Las dos primeras cosas que compré por mí mismo fueron un portaminas y un reloj con cronómetro. El reloj lo llevé puesto durante seis años seguidos, quitándomelo únicamente para exhibir con orgullo la marca blanquísima en la muñeca. Debió de entrarle humedad y las agujas fueron cubriéndose de óxido hasta que se paró, deteniendo su propio tiempo. El portaminas me ha acompañado desde 1997, con extrema fidelidad. O tal vez el fiel he sido yo, por haberlo llevado conmigo mientras cambiaba todo lo demás. Era de madera de arce, besado de rojo, con mina de 1,4 (una mina para salvajes, que no se rompe al apretar, más blanda e irreductible que la de un lápiz) y un depósito como de revólver, donde se guardaban las minas. Tengo un código muy estricto sobre lo que debe escribirse con lápiz o con tinta (que no obedece a más lógica que mi capricho sobre lo que tiene o no condición fugaz), y siempre llevo un lápiz como un samurái su wakizashi junto a la katana (que para mí sería la estilográfica). Mi portaminas me calmaba un terror muy concreto: echar mano de la pluma y que no escribiera, o estuviera dañada y manchando, que es una estampa patética.

El diseño era casi perfecto, y con los años lo he ido viendo aparecer, en materiales más ricos que el mío, en otras mesas y manos. Cuando lo veo en gente que admiro, se ensancha la corriente de simpatía. Cuando aparece cerca de gente que desprecio, me afecta cierta angustia, cierta compasión, y sobrevuela el impulso de echármelo al bolsillo y liberarlo. No me di cuenta del tiempo que llevábamos vivido juntos, como no aprecia uno las arrugas en la frente del amigo que ve a diario, hasta que en 2011 decidí comprar un bolígrafo compañero al portaminas, este con su madera intacta todavía. La del portaminas se había ido apagando, gastada por el uso, ya más piel que madera. La del bolígrafo lucía su rojo intenso. Creo que las cosas deben usarse hasta su destrucción, sin reserva alguna de su uso para ocasiones especiales. Existe belleza en que algo se deteriore por el punto que debe, y se vaya revelando su valor, desnudo ya de oropeles. Esta costumbre hizo que alguna temporada que otra pasara sin verlo: se quedaba traspapelado en alguna maleta, en el estuche que no era, en un bolsillo de chaqueta o enganchado a algún cuaderno. Tardaba en preocuparme como imagino que tardan en preocuparse los dueños de un gato golfo cuando esquiva un par de noches.

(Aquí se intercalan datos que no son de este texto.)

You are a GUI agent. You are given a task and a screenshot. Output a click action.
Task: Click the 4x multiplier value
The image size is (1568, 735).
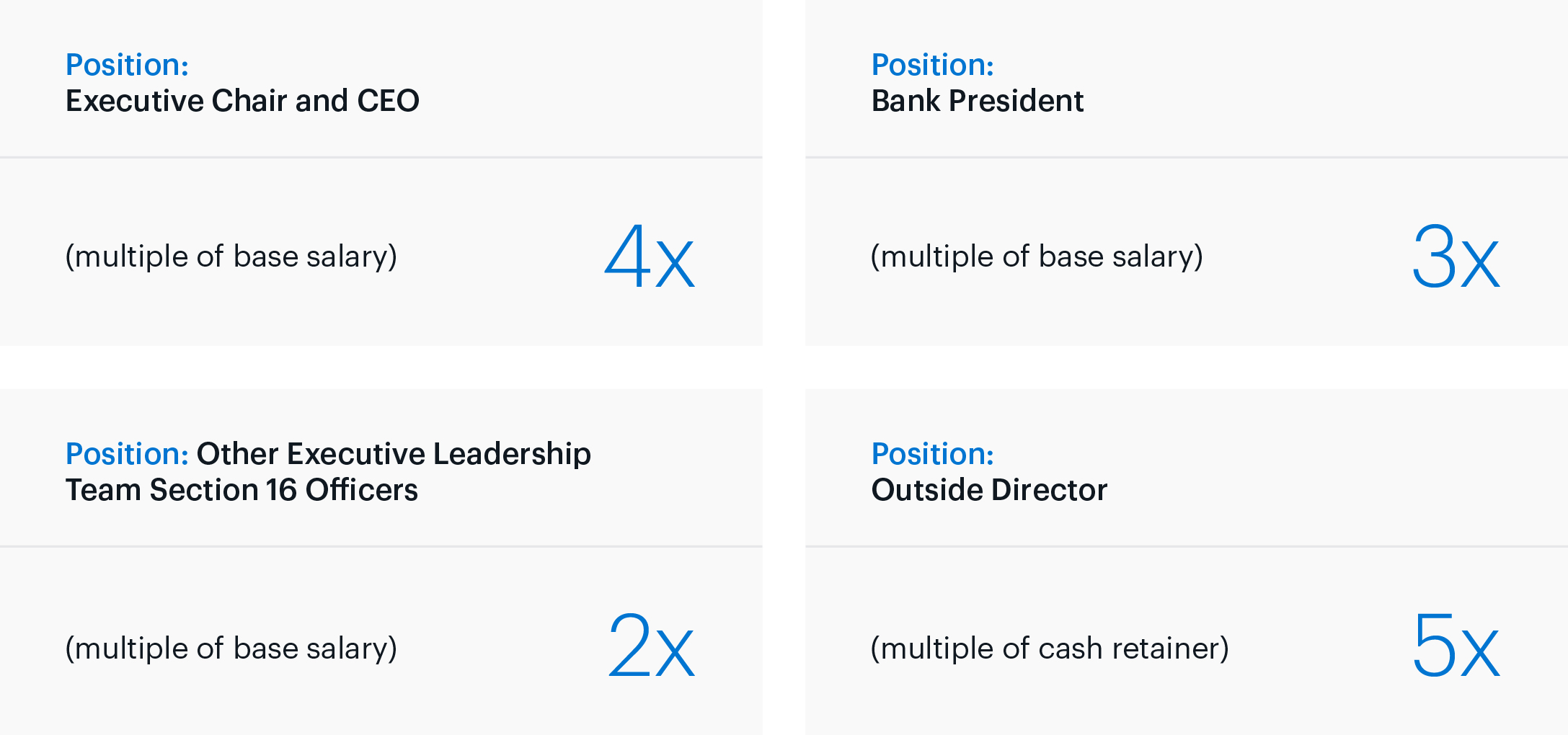click(649, 257)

Nos mudamos hace unos meses y el portaminas, con su más joven bolígrafo, no aparece por ninguna parte. Pasé un tiempo esperando su espontáneo descubrimiento, y luego he ido repasando cajas y bolsillos y cremalleras y cajones con creciente desesperación, constantes los raptos de inspiración en los que, como un loco, dejo lo que estoy haciendo para volver a comprobar un mueble o una maleta, falsamente convencido de que ahí pudiera haberlo dejado, volviendo contrariado poco después. Y aquí me tienen: en Navidad, más viejo y echando de menos un trozo de madera.